## TASK DIRECTIONS
Show, from the entries below, every line in which "computer" appears.

....

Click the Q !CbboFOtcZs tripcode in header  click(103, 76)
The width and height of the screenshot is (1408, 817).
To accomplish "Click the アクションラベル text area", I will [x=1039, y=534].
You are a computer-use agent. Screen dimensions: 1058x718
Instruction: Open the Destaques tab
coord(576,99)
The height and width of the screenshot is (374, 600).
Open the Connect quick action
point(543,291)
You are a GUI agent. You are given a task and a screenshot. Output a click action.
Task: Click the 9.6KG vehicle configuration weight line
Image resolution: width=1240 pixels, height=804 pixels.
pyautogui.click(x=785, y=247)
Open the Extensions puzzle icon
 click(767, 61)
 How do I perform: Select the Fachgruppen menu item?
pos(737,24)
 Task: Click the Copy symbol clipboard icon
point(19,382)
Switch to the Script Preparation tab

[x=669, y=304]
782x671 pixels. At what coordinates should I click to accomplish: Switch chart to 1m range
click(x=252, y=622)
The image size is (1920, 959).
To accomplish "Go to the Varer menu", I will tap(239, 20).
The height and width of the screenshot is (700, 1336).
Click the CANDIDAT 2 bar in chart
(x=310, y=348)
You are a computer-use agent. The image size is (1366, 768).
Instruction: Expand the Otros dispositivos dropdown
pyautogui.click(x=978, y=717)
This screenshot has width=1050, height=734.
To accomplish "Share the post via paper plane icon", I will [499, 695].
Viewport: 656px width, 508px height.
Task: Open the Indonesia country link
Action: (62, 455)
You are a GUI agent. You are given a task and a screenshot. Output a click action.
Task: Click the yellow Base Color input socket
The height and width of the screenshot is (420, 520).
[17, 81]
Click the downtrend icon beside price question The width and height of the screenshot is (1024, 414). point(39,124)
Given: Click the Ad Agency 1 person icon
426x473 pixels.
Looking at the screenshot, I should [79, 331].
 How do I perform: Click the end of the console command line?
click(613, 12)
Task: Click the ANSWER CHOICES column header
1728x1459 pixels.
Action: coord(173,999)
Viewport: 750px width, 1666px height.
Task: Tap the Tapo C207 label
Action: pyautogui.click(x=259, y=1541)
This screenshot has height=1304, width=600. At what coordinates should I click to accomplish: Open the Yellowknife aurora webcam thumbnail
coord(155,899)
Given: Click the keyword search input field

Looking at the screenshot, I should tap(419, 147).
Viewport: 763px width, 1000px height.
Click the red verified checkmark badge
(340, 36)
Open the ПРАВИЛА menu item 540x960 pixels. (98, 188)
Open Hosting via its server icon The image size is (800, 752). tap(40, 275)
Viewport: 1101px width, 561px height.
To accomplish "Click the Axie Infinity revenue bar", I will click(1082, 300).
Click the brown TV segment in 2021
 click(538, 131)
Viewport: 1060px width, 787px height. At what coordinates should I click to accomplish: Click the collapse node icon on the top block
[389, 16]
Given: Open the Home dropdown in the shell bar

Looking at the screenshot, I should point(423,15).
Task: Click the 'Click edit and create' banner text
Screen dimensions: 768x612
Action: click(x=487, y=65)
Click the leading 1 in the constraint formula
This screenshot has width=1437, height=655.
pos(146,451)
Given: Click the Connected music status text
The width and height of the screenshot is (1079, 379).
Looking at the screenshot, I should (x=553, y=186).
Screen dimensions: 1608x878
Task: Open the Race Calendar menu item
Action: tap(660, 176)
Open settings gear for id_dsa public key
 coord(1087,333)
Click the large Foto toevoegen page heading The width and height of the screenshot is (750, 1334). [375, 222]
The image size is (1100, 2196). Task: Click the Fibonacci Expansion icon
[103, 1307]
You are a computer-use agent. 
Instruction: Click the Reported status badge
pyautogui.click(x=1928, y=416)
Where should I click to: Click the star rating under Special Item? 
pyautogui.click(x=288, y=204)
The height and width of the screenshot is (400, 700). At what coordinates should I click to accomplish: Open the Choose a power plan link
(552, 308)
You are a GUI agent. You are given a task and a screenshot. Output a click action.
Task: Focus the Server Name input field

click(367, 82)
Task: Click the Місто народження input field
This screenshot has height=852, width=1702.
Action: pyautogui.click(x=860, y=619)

....

## REPLY
You are a computer-use agent. Screen dimensions: 1058x718
You are a computer-use agent. The image size is (1366, 768).
You are a computer-use agent. 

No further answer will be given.